When Mariam and her family arrived at the internally displaced persons camp in Maiduguri, she lived in a small makeshift shelter with 20 other people. It was at this camp that Catholic Relief Services reached Mariam and her family with lifesaving supplies and eventually built a prefabricated home of their own.
Camps in northeast Nigeria are overcrowded, poorly planned, lack hygiene infrastructure and can become havens for disease and infection. Mariam Ali, 69, experienced the impact of this when she fell ill with cholera for nearly two weeks almost a year after arriving at the camp. She says she was so sick she didn’t think she would survive.
Mariam Ali draws water from a storage container provided by CRS for her home at El Miskin Camp in Maiduguri, Borno state, Nigeria.
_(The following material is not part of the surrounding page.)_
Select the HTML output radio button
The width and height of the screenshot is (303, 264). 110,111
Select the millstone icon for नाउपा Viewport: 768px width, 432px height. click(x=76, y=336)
Photo by Nonyelum Umeasiegbu/CRS
Camps have been prone to annual cholera outbreaks. During an outbreak in 2017, in Maiduguri city alone, 61 deaths were recorded over a few weeks. Today, 2.9 million individuals continue to need critical water, hygiene and sanitation support in Nigeria’s northeast region according to the U.N. Office for the Coordination of Humanitarian Affairs.
Training and equipping
To alleviate disease and suffering for women like Mariam, CRS provides water and hygiene services to people affected by conflict in Borno state with funding from donors such as the U.S. Government’s Office of Foreign Disaster Assistance.
Services include rehabilitation of wells to provide potable water for domestic use, hygiene education to encourage positive behavioral changes and construction of sanitation facilities to improve safe disposal of human waste. Water, sanitation and hygiene services reduce the risk of camp residents like Mariam contracting diseases resulting from poor hygiene practices.
CRS works with vendors in local markets so that Mariam and others can use an electronic voucher issued to them by CRS to purchase essential household items and hygiene items such as buckets and soap.
CRS also works with trained and equipped community mobilizers to deliver hygiene messaging to camp communities and to conduct disease surveillance for cholera.
Mariam says she has learned about personal hygiene, environmental sanitation, the impact of open defecation, cleaning drinking water cans, and the causes of diseases like cholera and diarrhea. With the recent outbreak of COVID-19 in Nigeria, CRS has trained community mobilizers on COVID-19 awareness and prevention.
Safety and privacy concerns
Mariam says before CRS built shower stalls and latrines, and rehabilitated water pumps, people in the camp community walked for miles to fetch water, showered on the floor inside their makeshift shelters and practiced open defecation in the camp.
Mariam Ali demonstrates hand-washing with her granddaughter’s help.
Photo by Nonyelum Umeasiegbu/CRS
“We used to bathe with only a kettle of water because we did not have buckets for fetching water and the boreholes were far. Now I use a bucket of water. I feel like I’m living again,” Mariam says.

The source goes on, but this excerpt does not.